Kiplinger’s has ranked Pitt a best value in the state of Pennsylvania for the past 11 years.
Pitt’s ability to attract the most highly qualified students and faculty is underpinned by its work to be prepared for the needs and requirements of excellence. Recent priorities include becoming more data centric, expanding our capacity to partner, and shifting from risk avoidance to smart risk management in many of our policies. Pitt has upgraded several Pittsburgh campus buildings, added new construction, and made renovations, including:
- Sutherland Hall, upgraded with new facilities to benefit student life;
- Improvements to Cathedral of Learning classrooms and infrastructure;
- The new Salk Hall Pavilion addition;
- A new health and wellness center for faculty and staff;
- Renovations on Clapp Hall, Benedum Hall, and David Lawrence Hall to advance a 21st-century education; and
- New construction and renovations at the Pitt-Johnstown campus such as the John P. Murtha Engineering and Science Building.
More than 400 construction, maintenance, and renovation projects were initiated this year on the Pittsburgh campus, including $71 million in renovation projects and $3 million in new construction projects.
Pitt is a great university, and a Pitt education is one of incredible value. It pays enormous dividends over a lifetime. But the array of resources required to offer a quality education costs money, and this money comes from a limited number of sources that include the Commonwealth, donors, foundations, research supporters, and, most of all, students and families. This challenge would be easier if it was just about minimizing cost. It isn’t. It’s about maximizing the quality and impact of our programs for a given cost. It’s about maximizing value.
Pitt continually looks for ways to operate more efficiently and at lower cost, such as these cost-cutting actions: reducing annual energy operations costs by $1.4 million dollars; consolidating scientific supplies purchasing, saving the University $5.5 million over the next five years: and, renegotiating smaller scientific supply contracts, saving an estimated $1.4 million over the next five years.
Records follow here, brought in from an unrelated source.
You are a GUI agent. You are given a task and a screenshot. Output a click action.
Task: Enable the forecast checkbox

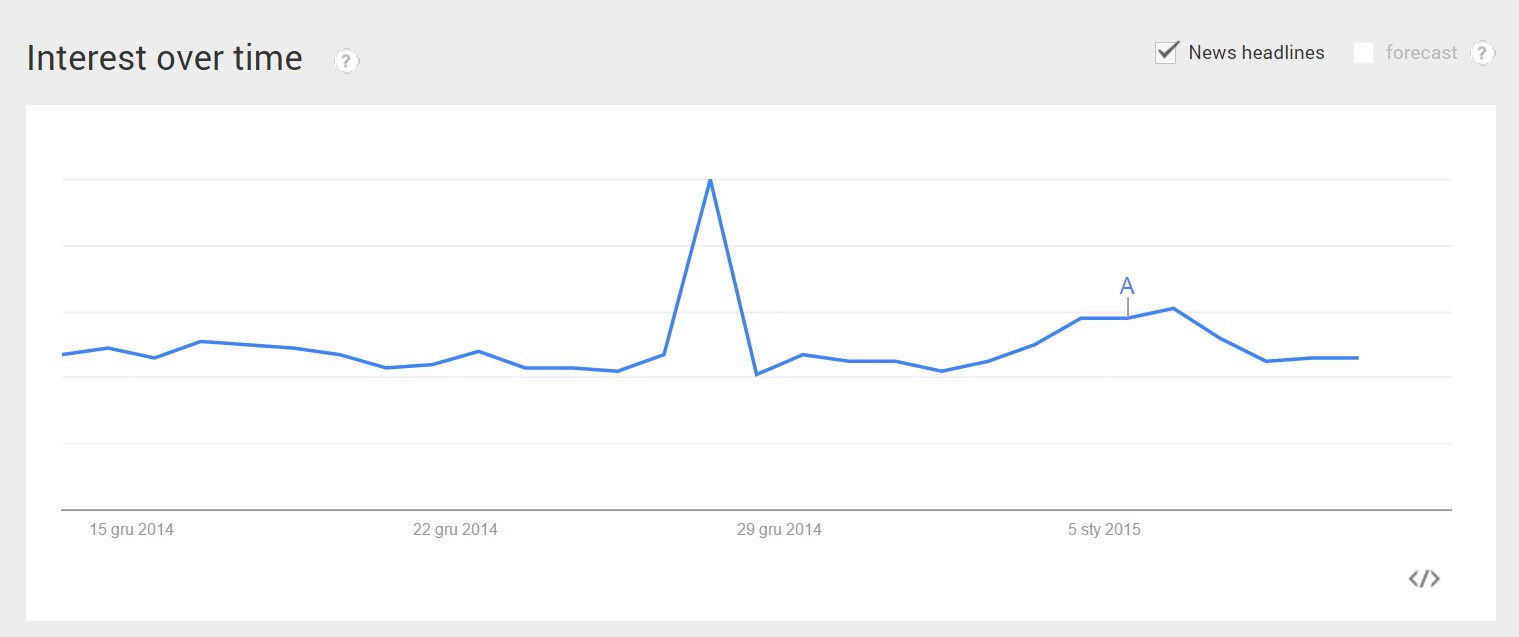tap(1363, 53)
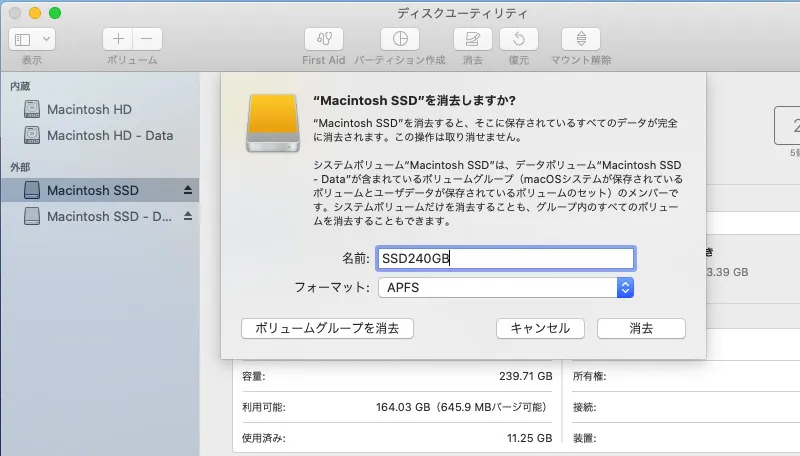
Task: Select Macintosh HD - Data in sidebar
Action: click(109, 135)
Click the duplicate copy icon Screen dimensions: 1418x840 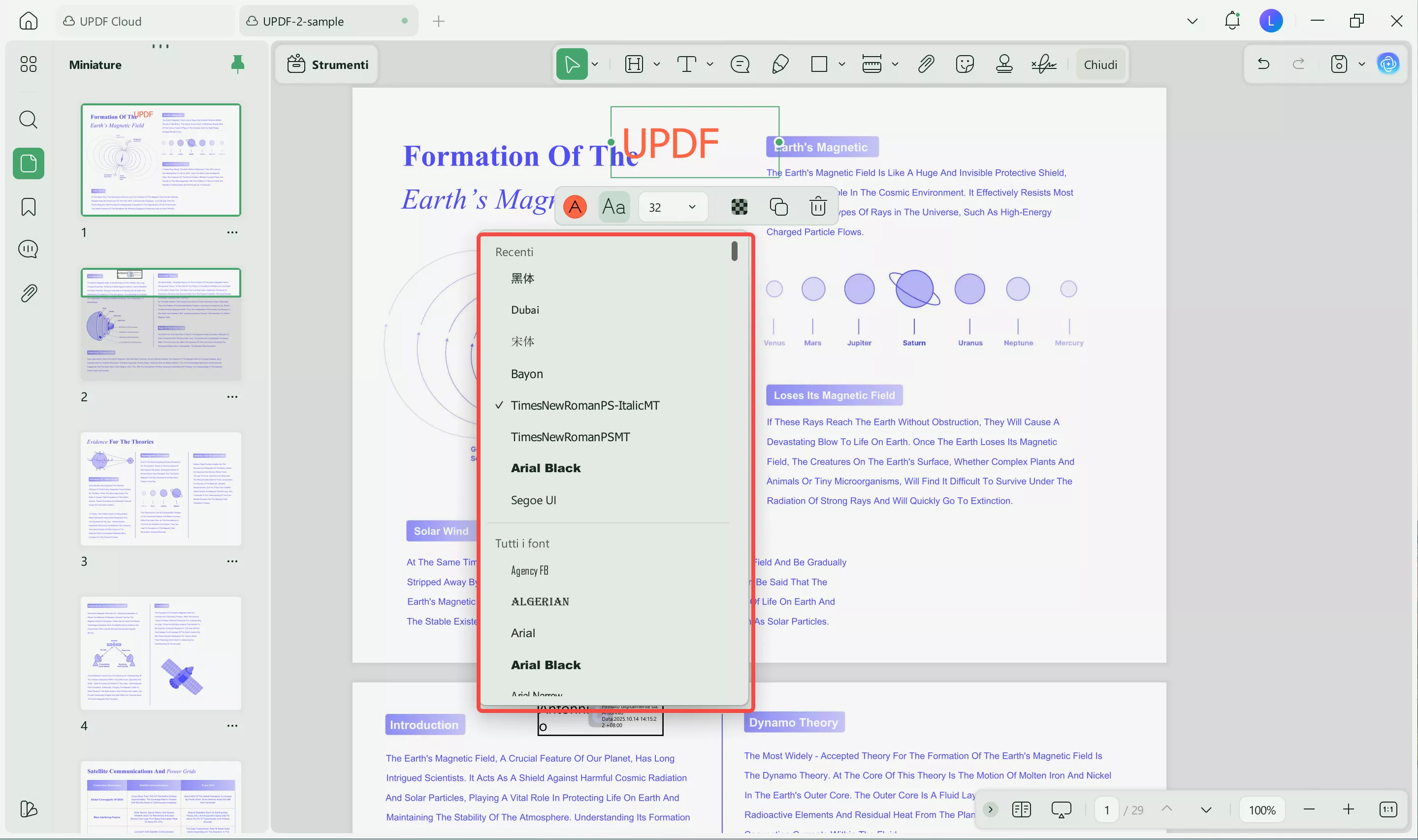(778, 207)
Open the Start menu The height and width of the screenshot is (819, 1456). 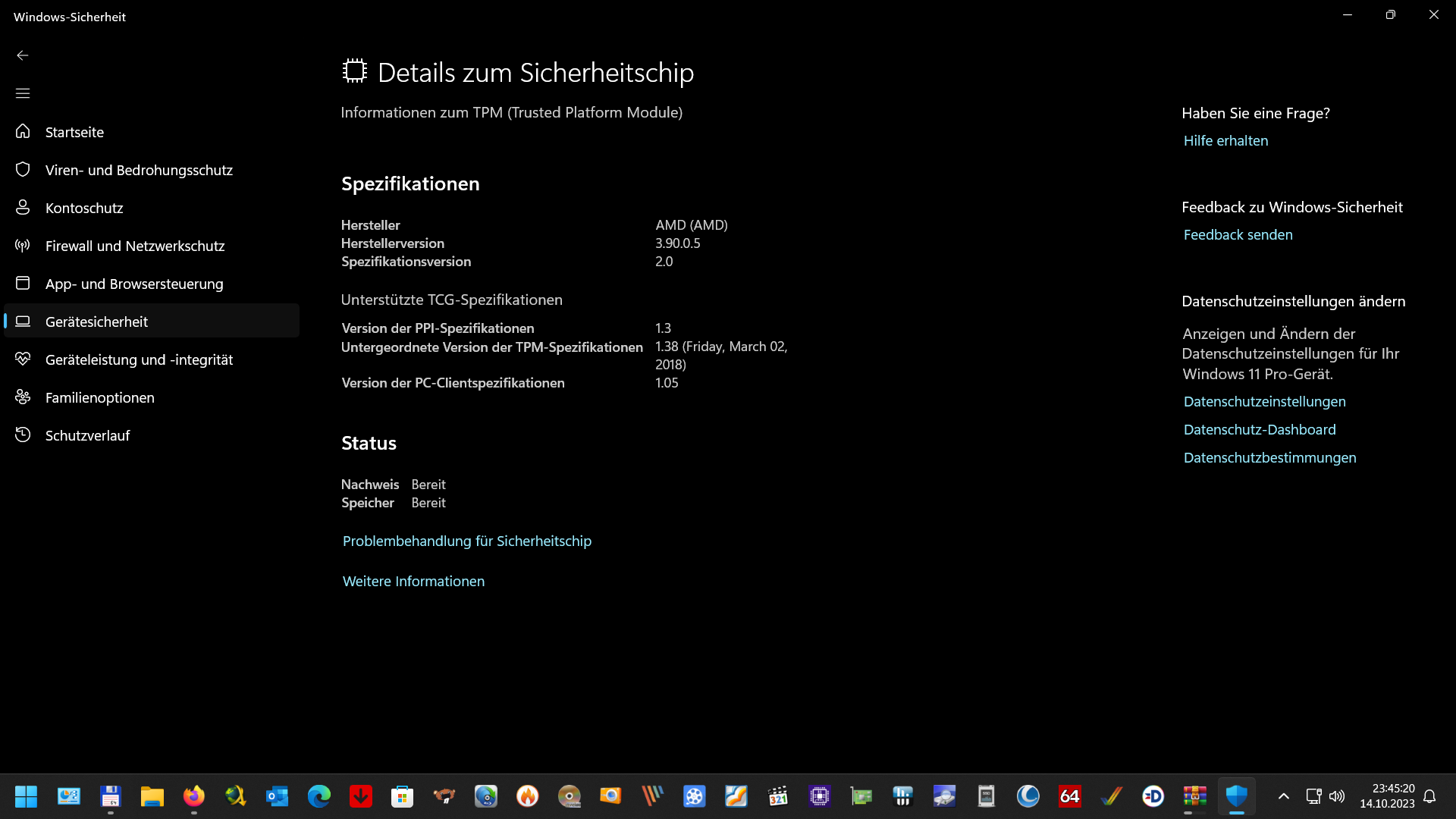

To broaden access to higher education and to lighten debt burden, Pitt also:
- Became a founding member of the Coalition for Access, Affordability, and Success, a partnership that will connect with and engage high school students—particularly those from low-income households—to help them prepare successful admissions applications;
- Established a micro-scholarship program through Raise.me to give high school students an opportunity to earn money toward Pitt scholarships; and
- Shortened time to graduation with dual degree programs that have shorter tracks to completion; and offered summer programs that give freshmen a jump start or place premed, public health, and business majors on a faster path to a degree.